Washington and Tehran dig in
Defense Secretary Pete Hegseth posted on X shortly after Saturday's strikes: "Iran made a poor choice. Now they pay." Central Command said the operation had been ordered by President Trump "to hold Iranian forces accountable," and that U.S. forces had for the first time deployed "one-way attack aerial drones, and one-way attack sea drones" against Iranian air-defense systems, coastal radar sites, missile and drone capabilities and small boats. Central Command put the three-round total at more than 300 sites struck.
Retired Gen. Frank McKenzie, the former commander of Central Command, said Sunday on CBS's "Face the Nation" that U.S. forces "certainly have the capability to control the Strait of Hormuz if the president chooses to follow that course of action." Compelling concessions from Tehran, McKenzie added, requires directly pressuring the regime "in a way that perhaps is existential to them," the retired general said.

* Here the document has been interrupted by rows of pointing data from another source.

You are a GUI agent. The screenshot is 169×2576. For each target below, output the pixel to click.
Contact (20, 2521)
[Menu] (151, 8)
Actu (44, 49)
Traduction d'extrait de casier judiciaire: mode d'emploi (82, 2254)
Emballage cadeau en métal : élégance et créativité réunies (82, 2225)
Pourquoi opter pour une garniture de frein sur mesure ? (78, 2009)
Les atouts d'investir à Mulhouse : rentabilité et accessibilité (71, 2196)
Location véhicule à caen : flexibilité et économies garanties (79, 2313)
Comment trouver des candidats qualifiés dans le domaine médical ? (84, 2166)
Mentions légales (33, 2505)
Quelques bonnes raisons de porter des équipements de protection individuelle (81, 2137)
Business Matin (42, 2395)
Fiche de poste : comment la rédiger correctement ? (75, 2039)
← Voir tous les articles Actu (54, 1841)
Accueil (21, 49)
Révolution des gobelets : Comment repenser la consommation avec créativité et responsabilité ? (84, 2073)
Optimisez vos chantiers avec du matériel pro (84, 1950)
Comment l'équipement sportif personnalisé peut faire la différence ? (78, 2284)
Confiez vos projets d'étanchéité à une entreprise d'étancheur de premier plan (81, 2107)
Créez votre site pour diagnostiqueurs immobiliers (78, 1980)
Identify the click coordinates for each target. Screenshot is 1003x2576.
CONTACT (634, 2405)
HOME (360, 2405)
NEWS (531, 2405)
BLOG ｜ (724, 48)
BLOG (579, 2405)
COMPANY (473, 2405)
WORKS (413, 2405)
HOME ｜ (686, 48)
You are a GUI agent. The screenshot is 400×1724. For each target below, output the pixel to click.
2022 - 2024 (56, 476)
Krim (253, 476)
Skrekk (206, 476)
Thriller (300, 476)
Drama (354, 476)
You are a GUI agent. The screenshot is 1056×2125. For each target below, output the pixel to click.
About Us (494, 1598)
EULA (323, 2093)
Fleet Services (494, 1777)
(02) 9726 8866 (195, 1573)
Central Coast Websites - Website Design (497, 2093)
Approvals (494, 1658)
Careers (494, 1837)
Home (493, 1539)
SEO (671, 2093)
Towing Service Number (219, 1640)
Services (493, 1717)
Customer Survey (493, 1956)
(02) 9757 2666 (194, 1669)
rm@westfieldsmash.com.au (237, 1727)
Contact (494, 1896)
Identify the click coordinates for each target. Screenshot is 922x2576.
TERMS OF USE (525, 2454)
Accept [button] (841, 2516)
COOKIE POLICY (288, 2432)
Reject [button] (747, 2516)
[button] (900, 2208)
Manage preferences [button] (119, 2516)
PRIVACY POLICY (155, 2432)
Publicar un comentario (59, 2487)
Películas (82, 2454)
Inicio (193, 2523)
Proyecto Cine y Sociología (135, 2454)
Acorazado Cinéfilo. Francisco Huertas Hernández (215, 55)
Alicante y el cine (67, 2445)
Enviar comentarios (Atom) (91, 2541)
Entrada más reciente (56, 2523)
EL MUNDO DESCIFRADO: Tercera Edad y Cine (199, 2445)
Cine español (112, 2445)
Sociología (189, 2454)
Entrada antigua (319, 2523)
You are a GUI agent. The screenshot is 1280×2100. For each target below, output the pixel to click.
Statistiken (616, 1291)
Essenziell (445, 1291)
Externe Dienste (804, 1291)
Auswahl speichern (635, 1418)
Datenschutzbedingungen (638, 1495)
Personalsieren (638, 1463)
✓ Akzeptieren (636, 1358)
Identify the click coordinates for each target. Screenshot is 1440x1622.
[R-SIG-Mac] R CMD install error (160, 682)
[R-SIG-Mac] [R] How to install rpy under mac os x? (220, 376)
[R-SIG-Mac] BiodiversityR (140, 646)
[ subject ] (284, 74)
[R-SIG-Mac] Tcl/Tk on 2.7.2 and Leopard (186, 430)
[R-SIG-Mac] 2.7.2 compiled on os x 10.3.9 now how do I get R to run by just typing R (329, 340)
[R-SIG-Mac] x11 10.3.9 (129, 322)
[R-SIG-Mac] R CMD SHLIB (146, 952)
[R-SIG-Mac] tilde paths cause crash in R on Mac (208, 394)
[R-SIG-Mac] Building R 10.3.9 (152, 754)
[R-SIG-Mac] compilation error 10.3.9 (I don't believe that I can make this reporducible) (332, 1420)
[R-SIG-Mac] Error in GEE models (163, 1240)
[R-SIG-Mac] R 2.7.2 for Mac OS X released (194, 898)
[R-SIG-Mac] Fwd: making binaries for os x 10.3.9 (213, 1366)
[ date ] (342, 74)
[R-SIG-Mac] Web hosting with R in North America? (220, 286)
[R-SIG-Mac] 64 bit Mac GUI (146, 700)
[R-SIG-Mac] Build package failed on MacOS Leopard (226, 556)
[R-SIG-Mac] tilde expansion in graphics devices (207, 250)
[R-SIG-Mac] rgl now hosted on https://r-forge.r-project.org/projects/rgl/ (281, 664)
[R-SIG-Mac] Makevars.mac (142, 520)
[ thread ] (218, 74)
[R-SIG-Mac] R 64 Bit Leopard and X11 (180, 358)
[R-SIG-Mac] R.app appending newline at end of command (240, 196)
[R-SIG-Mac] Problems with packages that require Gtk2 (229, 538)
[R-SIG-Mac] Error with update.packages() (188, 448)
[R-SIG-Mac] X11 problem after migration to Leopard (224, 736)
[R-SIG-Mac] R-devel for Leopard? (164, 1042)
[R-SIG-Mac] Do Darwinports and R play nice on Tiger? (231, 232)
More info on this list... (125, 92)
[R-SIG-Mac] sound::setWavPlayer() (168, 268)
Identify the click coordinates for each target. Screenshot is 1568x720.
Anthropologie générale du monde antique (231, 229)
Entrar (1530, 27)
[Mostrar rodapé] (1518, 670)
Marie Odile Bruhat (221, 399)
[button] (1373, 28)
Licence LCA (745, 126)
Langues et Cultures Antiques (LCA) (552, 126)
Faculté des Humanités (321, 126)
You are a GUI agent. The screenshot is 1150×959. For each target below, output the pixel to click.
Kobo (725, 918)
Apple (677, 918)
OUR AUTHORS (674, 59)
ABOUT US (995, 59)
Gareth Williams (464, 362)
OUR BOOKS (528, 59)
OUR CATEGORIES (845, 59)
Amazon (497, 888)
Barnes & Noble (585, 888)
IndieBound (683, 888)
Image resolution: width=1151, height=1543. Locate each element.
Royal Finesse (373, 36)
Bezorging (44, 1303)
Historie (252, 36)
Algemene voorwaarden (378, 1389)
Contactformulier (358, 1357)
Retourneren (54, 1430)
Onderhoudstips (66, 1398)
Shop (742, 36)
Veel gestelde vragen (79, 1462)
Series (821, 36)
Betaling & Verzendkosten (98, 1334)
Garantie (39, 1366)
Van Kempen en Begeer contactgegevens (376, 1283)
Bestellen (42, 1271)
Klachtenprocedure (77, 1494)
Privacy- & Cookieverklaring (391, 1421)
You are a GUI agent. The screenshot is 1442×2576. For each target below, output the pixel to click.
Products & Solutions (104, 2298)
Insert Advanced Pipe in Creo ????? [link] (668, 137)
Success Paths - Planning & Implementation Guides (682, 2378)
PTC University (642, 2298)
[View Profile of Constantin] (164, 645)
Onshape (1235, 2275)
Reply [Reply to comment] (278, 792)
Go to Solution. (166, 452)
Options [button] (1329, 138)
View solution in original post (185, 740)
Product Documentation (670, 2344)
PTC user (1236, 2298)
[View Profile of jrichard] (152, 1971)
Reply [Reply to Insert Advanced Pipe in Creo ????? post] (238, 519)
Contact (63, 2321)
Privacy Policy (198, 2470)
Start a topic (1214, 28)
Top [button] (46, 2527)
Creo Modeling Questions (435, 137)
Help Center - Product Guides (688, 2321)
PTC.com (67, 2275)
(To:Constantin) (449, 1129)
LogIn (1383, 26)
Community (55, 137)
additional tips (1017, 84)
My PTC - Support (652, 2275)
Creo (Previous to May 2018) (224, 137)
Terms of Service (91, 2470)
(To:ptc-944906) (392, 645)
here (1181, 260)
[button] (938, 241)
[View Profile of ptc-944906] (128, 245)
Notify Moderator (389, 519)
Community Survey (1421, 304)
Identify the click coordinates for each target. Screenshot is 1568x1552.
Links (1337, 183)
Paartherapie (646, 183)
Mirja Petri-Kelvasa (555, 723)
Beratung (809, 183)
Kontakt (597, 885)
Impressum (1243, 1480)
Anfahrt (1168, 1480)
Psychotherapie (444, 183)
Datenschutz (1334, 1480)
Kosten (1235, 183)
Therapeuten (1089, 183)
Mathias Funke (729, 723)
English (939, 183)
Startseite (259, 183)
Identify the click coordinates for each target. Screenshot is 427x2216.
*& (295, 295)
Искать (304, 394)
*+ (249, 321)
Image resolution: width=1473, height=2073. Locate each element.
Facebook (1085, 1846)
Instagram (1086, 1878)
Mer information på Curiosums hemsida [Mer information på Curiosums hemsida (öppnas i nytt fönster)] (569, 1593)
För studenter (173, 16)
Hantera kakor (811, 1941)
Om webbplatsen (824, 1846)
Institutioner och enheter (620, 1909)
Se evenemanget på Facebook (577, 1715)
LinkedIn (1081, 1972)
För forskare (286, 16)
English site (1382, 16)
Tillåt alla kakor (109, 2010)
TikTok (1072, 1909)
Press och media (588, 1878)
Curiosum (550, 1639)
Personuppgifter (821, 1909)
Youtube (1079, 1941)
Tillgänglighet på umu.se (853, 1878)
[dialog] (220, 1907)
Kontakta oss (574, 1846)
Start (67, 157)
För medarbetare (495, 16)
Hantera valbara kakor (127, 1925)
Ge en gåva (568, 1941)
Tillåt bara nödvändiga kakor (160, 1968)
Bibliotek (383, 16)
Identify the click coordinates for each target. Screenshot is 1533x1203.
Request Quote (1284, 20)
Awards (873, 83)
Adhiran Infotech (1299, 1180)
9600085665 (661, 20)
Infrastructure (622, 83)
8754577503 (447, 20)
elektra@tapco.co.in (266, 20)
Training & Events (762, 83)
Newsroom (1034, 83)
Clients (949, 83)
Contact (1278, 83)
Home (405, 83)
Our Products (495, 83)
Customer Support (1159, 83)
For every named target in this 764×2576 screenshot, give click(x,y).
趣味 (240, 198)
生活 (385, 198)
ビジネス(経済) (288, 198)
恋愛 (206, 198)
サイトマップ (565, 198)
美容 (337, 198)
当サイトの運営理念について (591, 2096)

Iran's parliament speaker and lead negotiator, Mohammad Bagher Ghalibaf, posted Sunday: "The era of one-sided deals is OVER. We told you: keep your word or pay the price. Reality is knocking," alongside an image of Article 5 of the June memorandum of understanding on Hormuz traffic. Mohsen Rezaee, an adviser to Iran's supreme leader, told the semi-official ISNA news agency the waterway was "more important than dozens of atomic bombs, and the Islamic Republic of Iran will protect it," a formulation Iranian officials have repeated since Saturday.
Congress balks
Democrats returning from a two-week recess questioned the legality of the new campaign. "Congress voted against more war with Iran," Sen. Tim Kaine, D-Va., told Fox News Digital, referring to a non-binding resolution passed before the break. "The U.S. should not be launching new strikes without congressional authorization and restarting a war that has raised gas prices, killed Americans, and hurt the economy. The U.S. and Iran must return to a ceasefire." Senate Majority Leader John Thune, R-S.D., will manage a narrower majority this week after the death of Sen. Lindsey Graham of South Carolina, and Democrats are expected to force fresh war-powers votes as the chamber takes up the National Defense Authorization Act.
The two-month diplomatic window Washington and Tehran set in June is scheduled to reach its halfway point this week.